Given { $1, b, c, d, e\ldots N$ } are the factors of $N$ in increasing order from $1$ to $N$ .

Assume $b$ is not a prime, then it can be factored into $f_1 \cdot f_2 \cdot f_3 \cdot \ldots$ which all must be smaller than $b$ . So taking the multiple of $b$ that gives $N$ , call it $q$ (meaning $\frac{N}{b}=q$ ), then $f_1\cdot\frac{b\cdot q}{f_1}=f_1\cdot \frac{f_1 \cdot f_2 \cdot f_3 \cdot \ldots \cdot q}{f_1}=N$ so $f_1$ is a factor of $N$ smaller than $b$ which contradicts our claim that the non-prime number $b$ is the second smallest factor so it must be prime .

Let the divisors of $n$ be written in ascending order. Such that $n: 1, {\color{#D61F06}x}, ...$ where ${\color{#D61F06}x}$ is not a prime number.

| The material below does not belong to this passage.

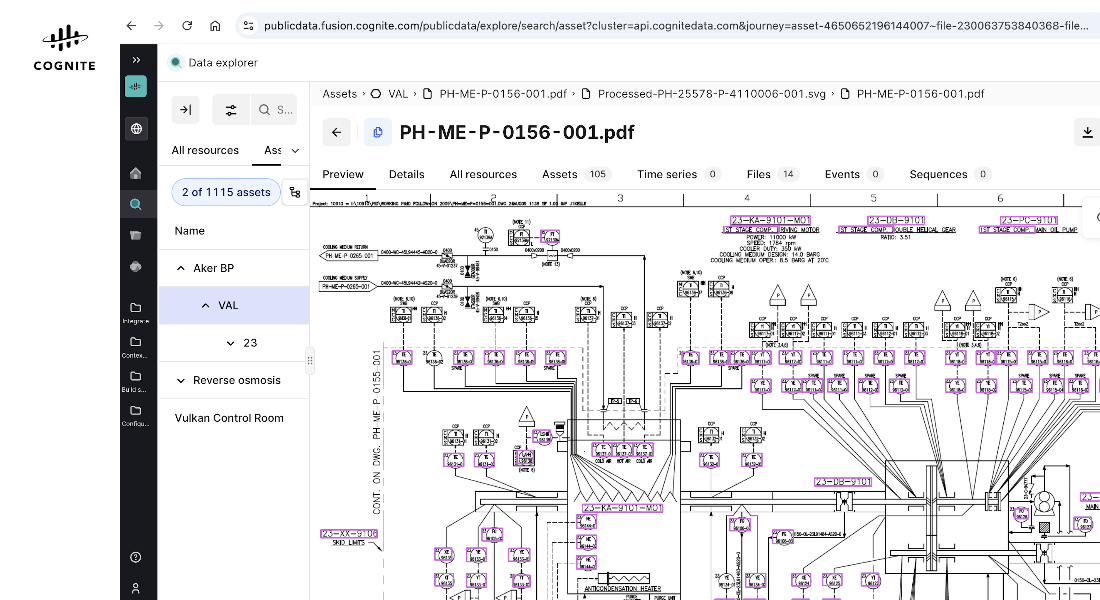Toggle asset hierarchy tree view button
This screenshot has height=600, width=1100.
295,192
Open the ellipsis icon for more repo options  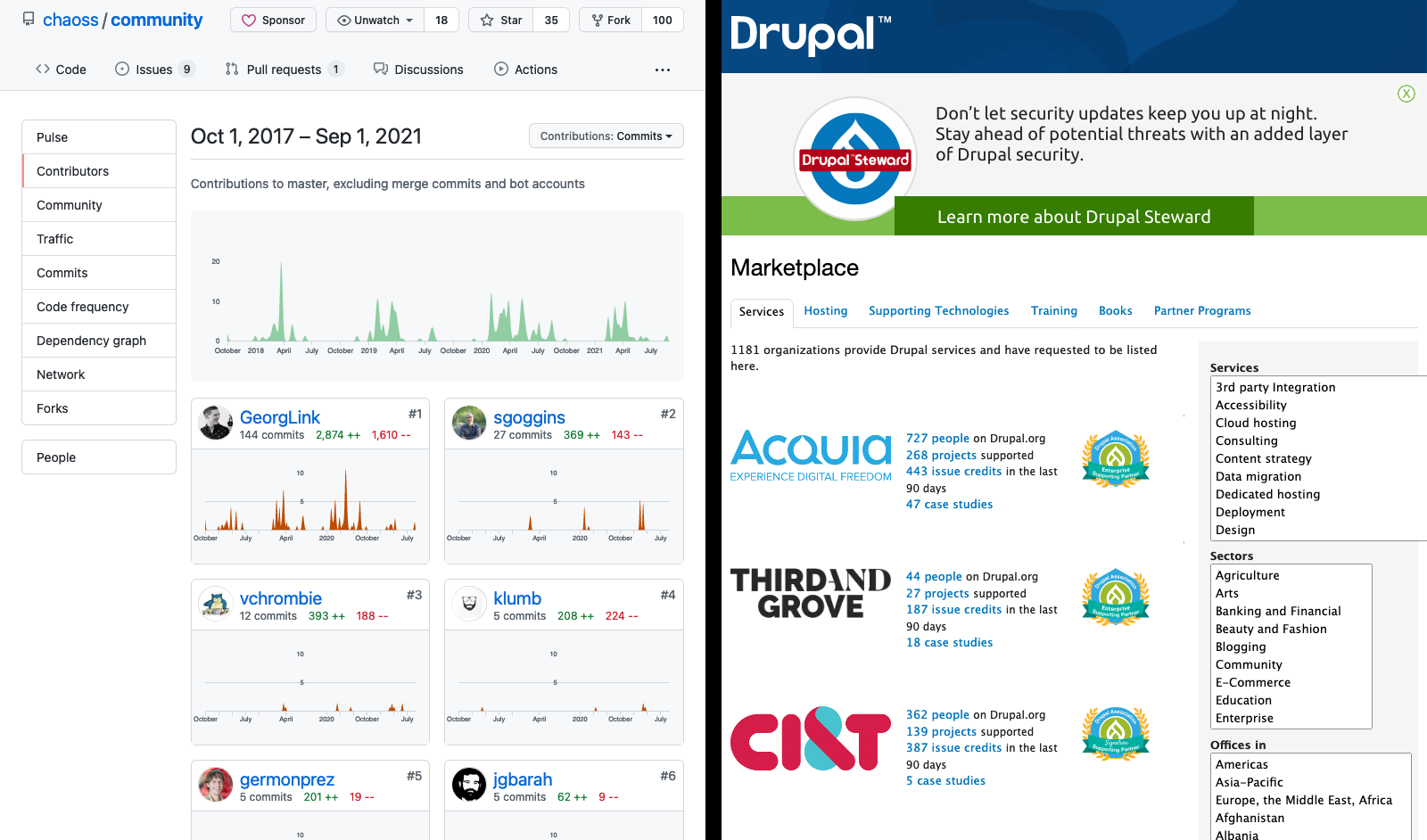[x=662, y=69]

It follows that, due to the Fundamental Theorem of Arithmetic, $x$ can be written as a unique product of primes which are necessarily smaller than $x$ .

We can rewrite the ordered list of the divisors of $n$ which includes the prime factors of $x$ and therefore if the divisors of any integer are listed in ascending order, the second divisor in the list will be prime.